Insidious: The Red Door (2023)
Noisy and magnetic, solitary and claustrophobic—when you think about it, it’s surprising how few horror films have weaponised the MRI machine. Final Destination Bloodlines now boasts the most outrageous kill to feature one (oh, that Prince Albert…)—but if you’re looking for a more chilling take on all the awful things that might happen in that compact tube, try Patrick Wilson’s Insidious: The Red Door from 2023.
The most recent film in the popular Blumhouse franchise was not the strongest in the series by any means, but the scene in which Wilson’s Josh Lambert discovers he’s not alone in an MRI’s darkened passage will make you think twice before getting your next scan.
It Follows (2014)
Released by A24, David Robert Mitchel’s It Follows is one of the great modern gems of indie horror—and one I’d recommend to any horror fan, especially if you like the woozy ‘80s vibes of John Carpenter movies.
It Follows‘s pace and mood might be a far cry from that of Bloodlines, but if you like the idea (similar to Final Destination) of a sinister, voiceless force moving through brutal kills in a specific, unflinching order, it is definitely one to seek out.
Maika Monroe stars as a college student pursued by an uncannily slow-moving and shape-shifting entity—a curse that can only be passed on to someone else by sleeping with them. There are things being said here about the hormonal urges of young people and their anxieties about having sex, but never to the point of interfering with the movie’s capacity to terrify. The rotating, 360-degree panning shot, in which the titular follower is only gradually revealed, is just one of this film’s brilliant inventions.
Candyman (1992)
One surprisingly poignant moment in Bloodlines is Tony Todd’s last appearance as William Bludworth, the mysterious mortician who knows an awful lot about death. So, if you’re a fan of Todd’s presence in these movies, be sure to check out the original Candyman. It’s more of an old-school slasher than the FD movies, but if you’re looking to brush up on the horror canon, there are worse places to start! The classic 1992 horror also helped Todd make his name in the industry—just don’t say it too many times.

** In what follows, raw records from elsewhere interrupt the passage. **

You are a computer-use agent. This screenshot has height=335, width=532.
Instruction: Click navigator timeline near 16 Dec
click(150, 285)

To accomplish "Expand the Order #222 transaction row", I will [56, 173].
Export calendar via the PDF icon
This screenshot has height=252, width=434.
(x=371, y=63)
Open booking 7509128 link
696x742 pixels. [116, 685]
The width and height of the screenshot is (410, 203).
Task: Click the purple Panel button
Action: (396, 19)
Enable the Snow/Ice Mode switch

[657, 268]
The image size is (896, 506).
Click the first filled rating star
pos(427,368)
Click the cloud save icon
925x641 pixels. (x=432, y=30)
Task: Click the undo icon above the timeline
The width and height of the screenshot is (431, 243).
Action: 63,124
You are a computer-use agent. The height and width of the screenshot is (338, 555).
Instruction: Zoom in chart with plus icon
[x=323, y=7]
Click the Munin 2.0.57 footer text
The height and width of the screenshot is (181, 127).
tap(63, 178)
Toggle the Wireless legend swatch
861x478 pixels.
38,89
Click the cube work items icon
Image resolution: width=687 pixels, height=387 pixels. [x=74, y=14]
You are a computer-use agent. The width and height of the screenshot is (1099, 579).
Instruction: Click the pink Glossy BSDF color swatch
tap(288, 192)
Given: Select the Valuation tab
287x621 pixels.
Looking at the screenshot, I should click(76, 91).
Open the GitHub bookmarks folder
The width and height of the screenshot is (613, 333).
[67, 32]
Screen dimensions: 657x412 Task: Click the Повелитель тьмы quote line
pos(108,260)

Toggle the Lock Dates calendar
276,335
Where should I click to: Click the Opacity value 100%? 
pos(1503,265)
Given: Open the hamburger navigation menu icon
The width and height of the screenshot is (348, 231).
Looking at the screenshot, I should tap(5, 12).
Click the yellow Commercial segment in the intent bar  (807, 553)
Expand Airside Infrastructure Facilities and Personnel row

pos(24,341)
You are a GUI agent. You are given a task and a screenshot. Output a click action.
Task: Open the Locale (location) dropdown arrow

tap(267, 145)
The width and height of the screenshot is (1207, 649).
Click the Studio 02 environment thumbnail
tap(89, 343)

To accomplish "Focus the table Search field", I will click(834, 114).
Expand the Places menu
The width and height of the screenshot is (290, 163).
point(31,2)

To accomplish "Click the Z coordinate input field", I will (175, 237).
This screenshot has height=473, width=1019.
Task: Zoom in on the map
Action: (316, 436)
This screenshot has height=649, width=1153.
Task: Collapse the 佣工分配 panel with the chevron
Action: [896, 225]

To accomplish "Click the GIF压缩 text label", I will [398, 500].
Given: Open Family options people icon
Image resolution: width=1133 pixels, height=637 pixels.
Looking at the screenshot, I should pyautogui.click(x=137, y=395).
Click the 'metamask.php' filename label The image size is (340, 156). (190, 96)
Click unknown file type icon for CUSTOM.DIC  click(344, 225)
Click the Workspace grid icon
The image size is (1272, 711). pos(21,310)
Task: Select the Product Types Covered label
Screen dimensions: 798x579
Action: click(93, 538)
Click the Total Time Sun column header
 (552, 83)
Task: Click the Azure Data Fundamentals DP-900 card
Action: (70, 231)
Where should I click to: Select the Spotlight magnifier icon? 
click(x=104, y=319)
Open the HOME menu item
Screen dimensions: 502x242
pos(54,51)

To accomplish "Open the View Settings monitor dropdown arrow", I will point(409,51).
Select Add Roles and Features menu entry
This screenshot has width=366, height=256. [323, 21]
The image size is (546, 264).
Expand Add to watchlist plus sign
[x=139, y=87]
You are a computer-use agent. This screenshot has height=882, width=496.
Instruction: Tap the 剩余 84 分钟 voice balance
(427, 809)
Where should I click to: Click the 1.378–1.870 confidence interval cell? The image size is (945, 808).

Bludworth is the FD franchise’s one true recurring character (he featured in all but 2009’s The Final Destination), and actually became Todd’s last performance. Filling happened while he was already fighting a battle with cancer—it was shot last Spring, just months before he passed—making his reportedly unscripted monologue about enjoying the life you have left all the more moving.
Back to the Future (1985)
Wait, hear us out! Watching a head get crushed in a trash compactor might not exactly scream Bob Zemeckis, but anyone who comes to the Final Destination movies for their demented spins on Rube Goldberg machines will feel right at home in the opening minutes of Back to the Future.
It was tempting to mention the Wallace and Gromit movies here, but Zemeckis beat Aardman to the punch with this unbroken shot of a machine that turned on the TV, made some toast, and fed the dog. The contraption completes these tasks to varying degrees of success, but hey, at least no one dies.